__Written problem__. Please swap every "Where should I click to" in the material below for "Where do I click to" and write all the lines out again, leaving everything else unchanged.

## BEGIN

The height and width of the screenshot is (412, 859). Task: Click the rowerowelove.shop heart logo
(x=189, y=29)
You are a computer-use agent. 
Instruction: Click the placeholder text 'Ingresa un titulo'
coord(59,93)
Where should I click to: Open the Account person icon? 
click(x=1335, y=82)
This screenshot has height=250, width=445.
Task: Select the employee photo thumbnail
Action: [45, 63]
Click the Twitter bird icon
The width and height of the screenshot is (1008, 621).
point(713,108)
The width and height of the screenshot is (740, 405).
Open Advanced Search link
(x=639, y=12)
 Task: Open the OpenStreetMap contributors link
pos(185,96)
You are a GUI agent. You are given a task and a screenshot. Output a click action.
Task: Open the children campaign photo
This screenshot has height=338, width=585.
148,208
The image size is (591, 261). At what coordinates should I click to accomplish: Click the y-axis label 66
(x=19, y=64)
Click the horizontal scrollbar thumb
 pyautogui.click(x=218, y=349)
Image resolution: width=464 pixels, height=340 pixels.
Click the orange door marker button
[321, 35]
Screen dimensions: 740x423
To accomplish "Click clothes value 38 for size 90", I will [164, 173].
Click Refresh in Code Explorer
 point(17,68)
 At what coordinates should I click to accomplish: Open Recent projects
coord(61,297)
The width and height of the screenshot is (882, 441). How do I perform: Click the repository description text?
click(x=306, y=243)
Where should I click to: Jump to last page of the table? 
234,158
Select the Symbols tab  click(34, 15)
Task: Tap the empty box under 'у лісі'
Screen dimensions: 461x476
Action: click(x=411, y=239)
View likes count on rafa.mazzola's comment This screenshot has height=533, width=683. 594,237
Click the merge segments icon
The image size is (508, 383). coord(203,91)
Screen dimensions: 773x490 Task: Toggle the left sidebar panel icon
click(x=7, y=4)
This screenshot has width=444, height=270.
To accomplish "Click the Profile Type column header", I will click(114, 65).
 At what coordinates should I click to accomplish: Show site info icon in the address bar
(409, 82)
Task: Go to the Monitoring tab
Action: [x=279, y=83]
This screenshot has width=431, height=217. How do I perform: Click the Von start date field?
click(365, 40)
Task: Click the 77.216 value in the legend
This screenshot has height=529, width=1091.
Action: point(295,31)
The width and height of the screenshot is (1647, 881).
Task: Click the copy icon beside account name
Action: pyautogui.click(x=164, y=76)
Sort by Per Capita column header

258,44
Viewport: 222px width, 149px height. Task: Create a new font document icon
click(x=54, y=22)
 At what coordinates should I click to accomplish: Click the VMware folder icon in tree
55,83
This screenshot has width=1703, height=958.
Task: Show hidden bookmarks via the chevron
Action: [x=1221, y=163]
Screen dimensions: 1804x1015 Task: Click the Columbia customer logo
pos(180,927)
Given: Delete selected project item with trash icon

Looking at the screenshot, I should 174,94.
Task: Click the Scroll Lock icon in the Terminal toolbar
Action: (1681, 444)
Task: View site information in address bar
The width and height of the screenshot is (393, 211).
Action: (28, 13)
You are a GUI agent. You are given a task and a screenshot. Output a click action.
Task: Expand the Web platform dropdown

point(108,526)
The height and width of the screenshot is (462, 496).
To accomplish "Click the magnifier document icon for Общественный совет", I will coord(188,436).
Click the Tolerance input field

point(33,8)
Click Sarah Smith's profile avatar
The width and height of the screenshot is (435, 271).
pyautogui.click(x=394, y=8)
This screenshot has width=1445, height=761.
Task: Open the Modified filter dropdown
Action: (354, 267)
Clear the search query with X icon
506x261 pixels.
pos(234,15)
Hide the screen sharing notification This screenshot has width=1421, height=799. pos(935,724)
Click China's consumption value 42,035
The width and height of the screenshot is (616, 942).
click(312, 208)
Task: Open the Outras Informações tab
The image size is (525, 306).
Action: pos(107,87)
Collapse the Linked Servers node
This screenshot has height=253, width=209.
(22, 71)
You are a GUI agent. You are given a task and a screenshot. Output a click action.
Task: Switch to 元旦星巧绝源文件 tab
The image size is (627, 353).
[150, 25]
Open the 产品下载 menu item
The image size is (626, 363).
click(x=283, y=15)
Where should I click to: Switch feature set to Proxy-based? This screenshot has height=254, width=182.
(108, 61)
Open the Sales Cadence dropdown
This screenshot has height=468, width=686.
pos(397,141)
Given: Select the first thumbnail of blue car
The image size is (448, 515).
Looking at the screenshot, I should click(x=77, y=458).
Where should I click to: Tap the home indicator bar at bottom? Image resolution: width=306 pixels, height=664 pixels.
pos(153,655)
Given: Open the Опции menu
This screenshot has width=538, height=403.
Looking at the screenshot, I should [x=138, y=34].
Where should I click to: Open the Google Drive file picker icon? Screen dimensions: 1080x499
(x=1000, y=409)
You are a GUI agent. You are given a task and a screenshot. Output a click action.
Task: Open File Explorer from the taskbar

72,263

## END

__Answer below__.
The height and width of the screenshot is (412, 859). Task: Click the rowerowelove.shop heart logo
(x=189, y=29)
You are a computer-use agent. 
Instruction: Click the placeholder text 'Ingresa un titulo'
coord(59,93)
Where do I click to: Open the Account person icon? 
click(x=1335, y=82)
This screenshot has height=250, width=445.
Task: Select the employee photo thumbnail
Action: [45, 63]
Click the Twitter bird icon
The width and height of the screenshot is (1008, 621).
point(713,108)
The width and height of the screenshot is (740, 405).
Open Advanced Search link
(x=639, y=12)
 Task: Open the OpenStreetMap contributors link
pos(185,96)
You are a GUI agent. You are given a task and a screenshot. Output a click action.
Task: Open the children campaign photo
This screenshot has height=338, width=585.
148,208
The image size is (591, 261). At what coordinates should I click to accomplish: Click the y-axis label 66
(x=19, y=64)
Click the horizontal scrollbar thumb
 pyautogui.click(x=218, y=349)
Image resolution: width=464 pixels, height=340 pixels.
Click the orange door marker button
[321, 35]
Screen dimensions: 740x423
To accomplish "Click clothes value 38 for size 90", I will [164, 173].
Click Refresh in Code Explorer
 point(17,68)
 At what coordinates should I click to accomplish: Open Recent projects
coord(61,297)
The width and height of the screenshot is (882, 441). How do I perform: Click the repository description text?
click(x=306, y=243)
Where do I click to: Jump to last page of the table? 
234,158
Select the Symbols tab  click(34, 15)
Task: Tap the empty box under 'у лісі'
Screen dimensions: 461x476
Action: click(x=411, y=239)
View likes count on rafa.mazzola's comment This screenshot has height=533, width=683. 594,237
Click the merge segments icon
The image size is (508, 383). coord(203,91)
Screen dimensions: 773x490 Task: Toggle the left sidebar panel icon
click(x=7, y=4)
This screenshot has width=444, height=270.
To accomplish "Click the Profile Type column header", I will click(114, 65).
 At what coordinates should I click to accomplish: Show site info icon in the address bar
(409, 82)
Task: Go to the Monitoring tab
Action: [x=279, y=83]
This screenshot has width=431, height=217. How do I perform: Click the Von start date field?
click(365, 40)
Task: Click the 77.216 value in the legend
This screenshot has height=529, width=1091.
Action: point(295,31)
The width and height of the screenshot is (1647, 881).
Task: Click the copy icon beside account name
Action: pyautogui.click(x=164, y=76)
Sort by Per Capita column header

258,44
Viewport: 222px width, 149px height. Task: Create a new font document icon
click(x=54, y=22)
 At what coordinates should I click to accomplish: Click the VMware folder icon in tree
55,83
This screenshot has width=1703, height=958.
Task: Show hidden bookmarks via the chevron
Action: [x=1221, y=163]
Screen dimensions: 1804x1015 Task: Click the Columbia customer logo
pos(180,927)
Given: Delete selected project item with trash icon

Looking at the screenshot, I should 174,94.
Task: Click the Scroll Lock icon in the Terminal toolbar
Action: (1681, 444)
Task: View site information in address bar
The width and height of the screenshot is (393, 211).
Action: (28, 13)
You are a GUI agent. You are given a task and a screenshot. Output a click action.
Task: Expand the Web platform dropdown

point(108,526)
The height and width of the screenshot is (462, 496).
To accomplish "Click the magnifier document icon for Общественный совет", I will coord(188,436).
Click the Tolerance input field

point(33,8)
Click Sarah Smith's profile avatar
The width and height of the screenshot is (435, 271).
pyautogui.click(x=394, y=8)
This screenshot has width=1445, height=761.
Task: Open the Modified filter dropdown
Action: (354, 267)
Clear the search query with X icon
506x261 pixels.
pos(234,15)
Hide the screen sharing notification This screenshot has width=1421, height=799. pos(935,724)
Click China's consumption value 42,035
The width and height of the screenshot is (616, 942).
click(312, 208)
Task: Open the Outras Informações tab
The image size is (525, 306).
Action: pos(107,87)
Collapse the Linked Servers node
This screenshot has height=253, width=209.
(22, 71)
You are a GUI agent. You are given a task and a screenshot. Output a click action.
Task: Switch to 元旦星巧绝源文件 tab
The image size is (627, 353).
[150, 25]
Open the 产品下载 menu item
The image size is (626, 363).
click(x=283, y=15)
Where do I click to: Switch feature set to Proxy-based? This screenshot has height=254, width=182.
(108, 61)
Open the Sales Cadence dropdown
This screenshot has height=468, width=686.
pos(397,141)
Given: Select the first thumbnail of blue car
The image size is (448, 515).
Looking at the screenshot, I should click(x=77, y=458).
Where do I click to: Tap the home indicator bar at bottom? Image resolution: width=306 pixels, height=664 pixels.
pos(153,655)
Given: Open the Опции menu
This screenshot has width=538, height=403.
Looking at the screenshot, I should [x=138, y=34].
Where do I click to: Open the Google Drive file picker icon? Screen dimensions: 1080x499
(x=1000, y=409)
You are a GUI agent. You are given a task and a screenshot. Output a click action.
Task: Open File Explorer from the taskbar

72,263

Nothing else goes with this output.